[175] Bastian, Rechtsverhaeltnisse, LXXIX.

Chose singulière! les Grecs et les Romains s'épanchaient en éloges sur les hommes par delà les vents du nord, «les Hyperboréens sans reproche», qui vivaient dans un bonheur parfait et la plus pure innocence. Par leur douceur et leurs mœurs pacifiques, les Esquimaux eussent pu inspirer la légende; sauf que les hyperborei campi et les hyperboreæ oræ d'Horace et de Virgile étaient supposés se trouver sous «un ciel où le soleil ne se couchait pas», ce qui à la rigueur pourrait s'expliquer par le soleil de minuit. Mais nous ne supposons pas que cette légende soit aucunement fondée en fait, nous la prenons pour tout autre chose. Acte de foi, affirmation confiante et hardie, elle dit que la justice, le vœu secret de tous les cœurs, n'est pas une triste duperie, que la fraternité entre les hommes n'est point une chimère. Convaincus qu'il est possible de réaliser leur idéal, des fervents ont raconté, ils ont même cru, que leur rêve avait déjà reçu accomplissement, que cela s'était vu... Où?—Bien loin, bien loin, à tous les bouts du monde—chez les Hyperboréens—chez les gymnosophistes de l'Inde—chez les Éthiopiens—dans le royaume du Prêtre Jean—dans celui de l'Eldorado—et aussi dans l'abbaye de Thélème.


—Et rien du gouvernement?

—En effet, nous l'avions oublié. Ce qui nous excuse, c'est que les Aléouts n'en avaient pratiquement pas avant que les Russes fussent venus s'imposer. Personne ne commandait, personne n'obéissait. Les baleiniers et les angakout exerçaient une influence prédominante, en vertu de leur intelligence et de leur bravoure reconnues pour supérieures; mais quiconque pouvait les contredire, s'il lui plaisait. Les vieillards aussi se géraient en conseillers publics; on s'en rapportait à eux, parce qu'on le voulait bien. Les îles importantes, les grandes agglomérations, étaient arrivées à une manière de représentant. Un Tajoun[176], président élu, centralisait les informations, gouvernait à la papa. On l'exemptait des corvées, et des rameurs étaient attachés à son bateau d'office, au Bucentaure d'Ounimak ou d'Ounalaska. Souvent, il possédait quelques esclaves qu'on immolait à sa mort pour lui tenir compagnie; les Koloches n'ont pas encore abandonné la coutume. Les prérogatives du Tajoun n'étaient guère qu'honorifiques. S'il était désigné pour diriger une expédition de pêche, l'entreprise terminée, adieu le commandement, car «notre ennemi, c'est notre maître». Les légendes stigmatisent quelques tyrans du temps jadis qui auraient usurpé le pouvoir; elles célèbrent leurs meurtriers comme des bienfaiteurs publics[177].

[176] Ou Taljoun, Toïôn

[177] Rink.

En somme, l'Esquimau n'est point dépourvu d'ambition, mais il recherche moins la domination que la supériorité, il préfère la direction au commandement. Il n'a pas besoin, comme nous, d'une autorité devant laquelle il faille trembler, il n'arme pas la Justice d'un glaive, l'Autorité d'une massue aux clous d'airain. Sans prisons ni gendarmes, sans huissiers ni recors, comment fait-il donc? Pauvre sauvage, ne le voilà-t-il pas bien à plaindre!

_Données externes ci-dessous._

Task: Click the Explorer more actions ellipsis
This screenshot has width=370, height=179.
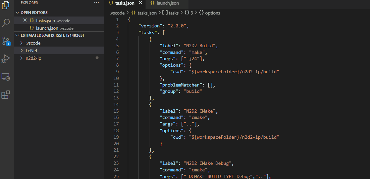Action: (x=96, y=3)
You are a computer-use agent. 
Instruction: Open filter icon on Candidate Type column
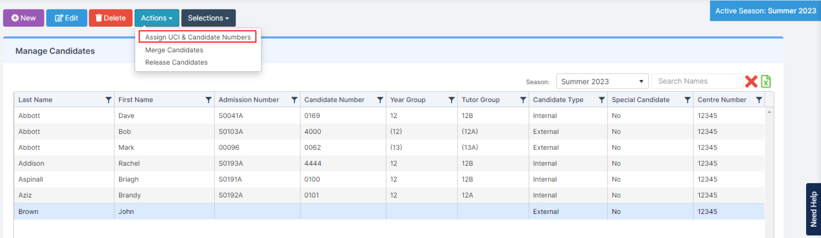coord(602,100)
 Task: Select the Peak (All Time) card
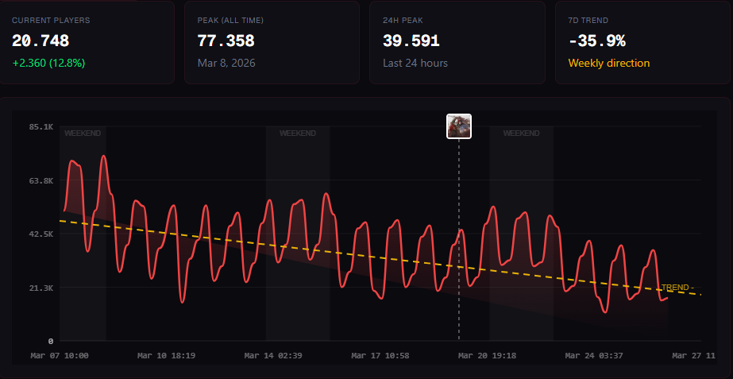[272, 42]
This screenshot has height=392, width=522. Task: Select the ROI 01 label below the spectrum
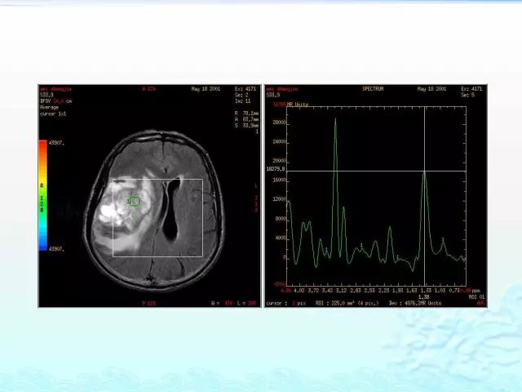point(476,296)
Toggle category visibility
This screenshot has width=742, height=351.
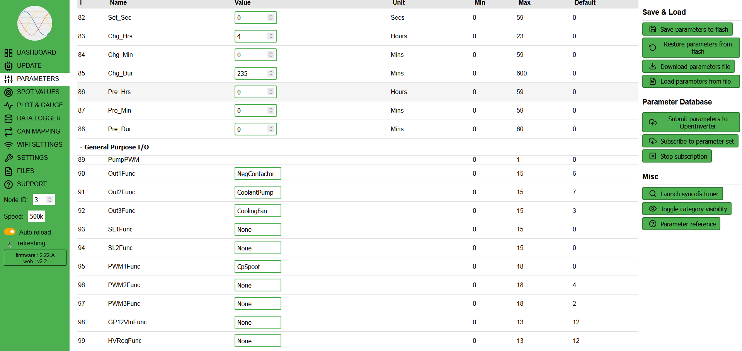tap(687, 209)
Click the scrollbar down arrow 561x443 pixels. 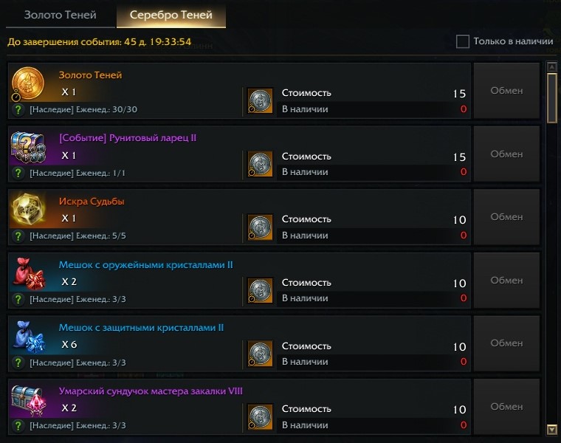(551, 429)
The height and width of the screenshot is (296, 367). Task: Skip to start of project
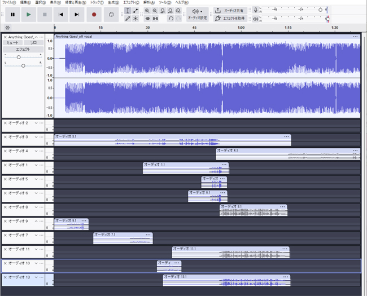[61, 14]
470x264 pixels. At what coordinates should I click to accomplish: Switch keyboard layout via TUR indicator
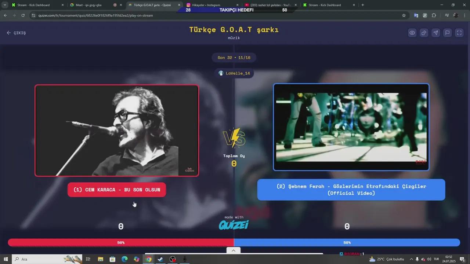pos(435,259)
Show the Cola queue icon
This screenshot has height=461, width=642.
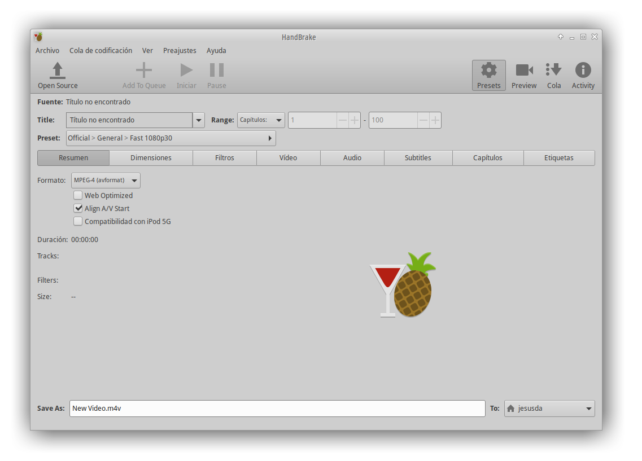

Deux années après l'expédition de Béring et Tchirikof, en 1741, le sergent Bassof, stationné au Kamtschatka, construisit un bateau en os, et cingla à la bonne fortune vers les îles Aléoutes. En 1745, un autre Russe, Michel Nevodsikof, visita l'archipel, et, à son retour, raconta que les plus précieuses pelleteries de renards arctiques, d'ours et de loutres marines, abondaient en ces lointains parages. Ses récits merveilleux excitèrent l'enthousiasme de gens hardis, décidés à réussir coûte que coûte. Partis seuls ou par bandes, des aventuriers toujours plus nombreux se mirent à la tête des indigènes inoffensifs, et bientôt les traitèrent en esclaves.